- [EXTRACT TO READ]

This article is part of a series on the way the utility and waste and recycling industries are accounting for climate change.
In 2012, the California Public Utilities Commission (CPUC) adopted a suite of regulations to reduce the fire hazards posed by utility powerlines.
Five years prior, the strong, dry Santa Ana winds that periodically sweep through Southern California caused dozens of fires, killing 17 people and requiring hundreds of thousands of others to be evacuated. Many of the fires were reported to have been caused by powerlines, prompting state regulators to order investor-owned utilities in Southern California to craft fire prevention plans.
But the regulations did not apply to utilities in Northern California. Instead, the CPUC ordered them to carry out assessments of the fire risk in their service territories and develop fire prevention plans only if they met a specific set of weather-related criteria. Unlike Southern California, the decision reasoned, it wasn’t certain that Northern California utilities would even need fire prevention plans.
Eight years later, the state's utility sector is facing a very different reality. In early 2019, PG&E filed for Chapter 11 bankruptcy after fires caused by its powerlines burned hundreds of thousands of acres in Northern California and led to more than 100 deaths. It paid out $25.5 billion to resolve its fire-related liabilities, and expects to spend $11.7 billion on strategies to mitigate wildfire risk between 2019 and 2022, according to the CDP filing that it submitted this year — in 2019, it projected spending up to $2.8 billion on programs for that year. And now, PG&E’s equipment is once again the focus of a Northern California wildfire that the utility thinks could cause it significant liability.
Multiple factors, including equipment failure, led to the Northern California wildfires. But climate change played "a material role," John MacWilliams, senior fellow at Columbia University’s Center on Global Energy Policy, said in testimony presented to a House of Representatives joint hearing on the impact of wildfires on the power sector, in January.
Research indicates that a changing climate has reduced autumn rains and increased winds and daily maximum temperatures, creating "tinderbox conditions" in the western U.S.; one estimate suggests that climate change has caused an extra 4.2 million hectares of wildfire damage in the region since the 1980s, according to MacWilliams’ testimony.
And wildfire risk exposure isn’t limited to utilities in California, the testimony noted — many parts of the country, especially in the Southeast and Northwest — are likely to face increasing wildfire risk. As a result, although no other utility to date has been financially impacted by wildfires the way PG&E has, experts caution that utilities could face increasing risks and costs.

- [SUPPLIED ENTRIES]
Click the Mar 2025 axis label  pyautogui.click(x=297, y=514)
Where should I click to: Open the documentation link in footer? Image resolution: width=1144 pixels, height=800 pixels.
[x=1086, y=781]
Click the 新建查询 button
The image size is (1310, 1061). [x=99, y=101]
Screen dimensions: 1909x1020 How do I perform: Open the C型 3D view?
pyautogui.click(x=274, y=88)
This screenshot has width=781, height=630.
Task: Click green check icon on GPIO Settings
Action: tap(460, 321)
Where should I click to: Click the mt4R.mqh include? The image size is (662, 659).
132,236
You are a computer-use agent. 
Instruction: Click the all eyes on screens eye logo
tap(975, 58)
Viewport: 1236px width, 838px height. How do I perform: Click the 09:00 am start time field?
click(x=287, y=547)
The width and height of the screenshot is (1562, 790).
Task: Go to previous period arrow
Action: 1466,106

- [REQUIREMENT 1] In the article on utilities and wildfire risk, how much did PG&E pay to resolve its fire-related liabilities?
- [REQUIREMENT 2] Continue the article on utilities and wildfire risk, starting after its last sentence.
The data has no part in any of this.

- [EXERCISE RESPONSE 1] PG&E paid $25.5 billion.

- [EXERCISE RESPONSE 2]
"I think there’s a lot of other utilities that should be concerned about this," Seth Hilton, partner at Stoel Rives, said, adding, "whether or not that risk has manifested yet, utilities and regulators are going to be concerned about this — they’re going to want to try and get ahead of this before they spark a major wildfire and are facing significant financial impacts."
Utilities in Oregon, Arizona, Colorado grappling with fire risk
Wildfires pose a financial threat to the utility sector since in most states, utilities can be held liable for fires caused by their powerlines if they are found to have operated their system "imprudently," and damages are likely to amount to billions of dollars — enough to drive a utility into bankruptcy, MacWillliams noted.
"In either case, climate-change-driven wildfire activity will increase costs to utility-sector stakeholders, including investor-owned utilities, state and local governments, ratepayers, and taxpayers. These increased costs will in turn place financial stress on utility companies and crowd out essential investment in renewable energy and grid upgrades," MacWilliams said in his testimony.
"[I] expect that Oregon regulators – and lawmakers – will be quite active in scrutinizing both wildfire causes and mitigation measures. The role of utilities will undoubtedly be a part of those discussions."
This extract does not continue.